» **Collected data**

··········

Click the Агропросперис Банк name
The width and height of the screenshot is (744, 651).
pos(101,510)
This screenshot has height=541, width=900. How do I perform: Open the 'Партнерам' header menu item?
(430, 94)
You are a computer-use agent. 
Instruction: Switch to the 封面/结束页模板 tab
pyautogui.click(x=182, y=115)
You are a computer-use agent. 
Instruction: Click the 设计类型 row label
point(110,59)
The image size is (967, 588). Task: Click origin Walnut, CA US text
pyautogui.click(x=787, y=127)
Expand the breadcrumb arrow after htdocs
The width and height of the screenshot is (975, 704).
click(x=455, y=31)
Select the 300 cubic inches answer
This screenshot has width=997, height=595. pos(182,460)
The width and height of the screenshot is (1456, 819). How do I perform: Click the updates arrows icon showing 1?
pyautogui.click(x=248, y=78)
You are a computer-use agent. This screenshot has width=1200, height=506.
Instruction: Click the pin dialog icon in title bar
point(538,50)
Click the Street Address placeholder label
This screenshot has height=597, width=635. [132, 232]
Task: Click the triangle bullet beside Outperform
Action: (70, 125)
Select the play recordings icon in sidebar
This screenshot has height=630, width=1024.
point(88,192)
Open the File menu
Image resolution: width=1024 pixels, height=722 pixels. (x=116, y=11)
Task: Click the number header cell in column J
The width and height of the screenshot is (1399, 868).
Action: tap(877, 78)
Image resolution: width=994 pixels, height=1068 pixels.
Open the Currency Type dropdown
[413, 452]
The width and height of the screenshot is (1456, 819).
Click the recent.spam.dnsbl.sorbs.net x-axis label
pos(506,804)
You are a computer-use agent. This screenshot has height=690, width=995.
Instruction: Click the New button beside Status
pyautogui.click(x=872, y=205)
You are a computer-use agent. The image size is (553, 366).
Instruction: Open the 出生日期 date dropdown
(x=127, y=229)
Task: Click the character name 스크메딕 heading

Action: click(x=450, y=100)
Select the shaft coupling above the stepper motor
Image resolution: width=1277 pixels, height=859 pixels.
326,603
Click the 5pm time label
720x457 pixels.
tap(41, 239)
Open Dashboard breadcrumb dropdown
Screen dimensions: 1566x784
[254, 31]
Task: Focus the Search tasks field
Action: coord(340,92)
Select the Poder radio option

··········

» **To be done**
Could you retype all of the material above, line for line and unchanged?

» **Task solution**
Click the Агропросперис Банк name
The width and height of the screenshot is (744, 651).
pos(101,510)
This screenshot has height=541, width=900. How do I perform: Open the 'Партнерам' header menu item?
(430, 94)
You are a computer-use agent. 
Instruction: Switch to the 封面/结束页模板 tab
pyautogui.click(x=182, y=115)
You are a computer-use agent. 
Instruction: Click the 设计类型 row label
point(110,59)
The image size is (967, 588). Task: Click origin Walnut, CA US text
pyautogui.click(x=787, y=127)
Expand the breadcrumb arrow after htdocs
The width and height of the screenshot is (975, 704).
click(x=455, y=31)
Select the 300 cubic inches answer
This screenshot has width=997, height=595. pos(182,460)
The width and height of the screenshot is (1456, 819). How do I perform: Click the updates arrows icon showing 1?
pyautogui.click(x=248, y=78)
You are a computer-use agent. This screenshot has width=1200, height=506.
Instruction: Click the pin dialog icon in title bar
point(538,50)
Click the Street Address placeholder label
This screenshot has height=597, width=635. [132, 232]
Task: Click the triangle bullet beside Outperform
Action: (70, 125)
Select the play recordings icon in sidebar
This screenshot has height=630, width=1024.
point(88,192)
Open the File menu
Image resolution: width=1024 pixels, height=722 pixels. (x=116, y=11)
Task: Click the number header cell in column J
The width and height of the screenshot is (1399, 868).
Action: tap(877, 78)
Image resolution: width=994 pixels, height=1068 pixels.
Open the Currency Type dropdown
[413, 452]
The width and height of the screenshot is (1456, 819).
Click the recent.spam.dnsbl.sorbs.net x-axis label
pos(506,804)
You are a computer-use agent. This screenshot has height=690, width=995.
Instruction: Click the New button beside Status
pyautogui.click(x=872, y=205)
You are a computer-use agent. The image size is (553, 366).
Instruction: Open the 出生日期 date dropdown
(x=127, y=229)
Task: Click the character name 스크메딕 heading

Action: click(x=450, y=100)
Select the shaft coupling above the stepper motor
Image resolution: width=1277 pixels, height=859 pixels.
326,603
Click the 5pm time label
720x457 pixels.
tap(41, 239)
Open Dashboard breadcrumb dropdown
Screen dimensions: 1566x784
[254, 31]
Task: Focus the Search tasks field
Action: coord(340,92)
Select the Poder radio option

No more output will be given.